23 February 2014

La Chinesca, Latin America's northernmost Chinatown


Turista Libre's inaugural trek to La Chinesca in Mexicali -- the Baja California capital, a place that's said to be home to the highest per capita population of Chinese immigrants in all of Mexico -- finally happened. 

Ever since learning of this hidden kingdom on the border in the middle of the desert years ago, Mexicali has fascinated me. And not because it boasts a Chinatown like those of San Francisco, New York or Los Angeles, places on par with Disneyworld when it comes to their ability to ump up the exotic vibe via an excess of paper lanterns and the occasional parade of dragon dancers, in exchange for a steady flow of tourists in search of an "authentic" but nevertheless cheap cultural experience and even cheaper souvenirs.
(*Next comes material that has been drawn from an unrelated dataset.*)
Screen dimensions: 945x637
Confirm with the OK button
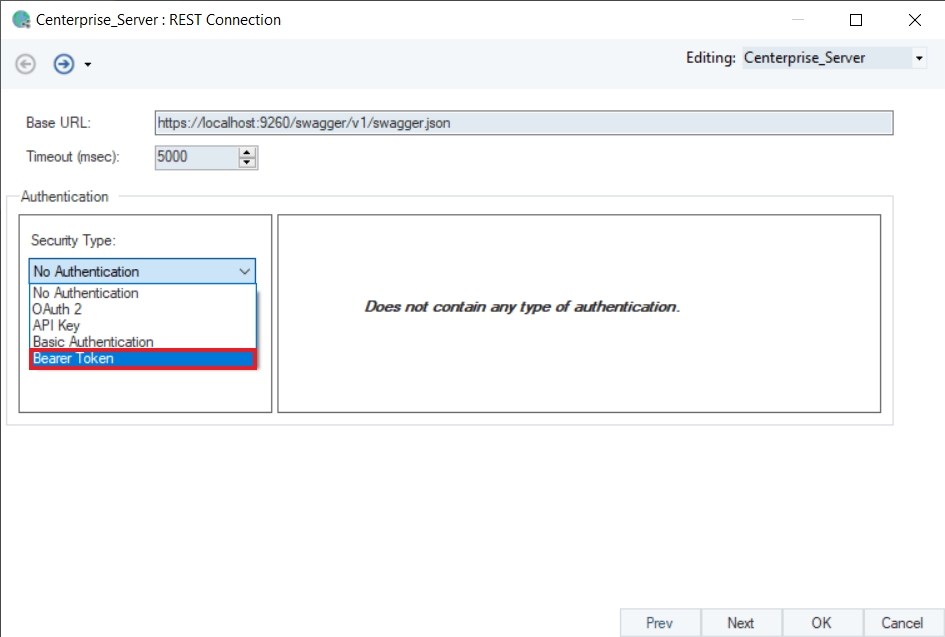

To experience Mexicali's Chinatown -- better known as "La Chinesca" -- is to walk the downtown blocks immediately adjacent to the Calexico border crossing, a stroll that must be done ever so observantly otherwise you won't see past the trash, haggard prostitutes and stares of locals dumbfounded by the presence of outsiders who haven't come solely to book it to the nearest pharmacy. Beneath all that is a history so unique yet so unassuming that it goes quietly unnoticed by most.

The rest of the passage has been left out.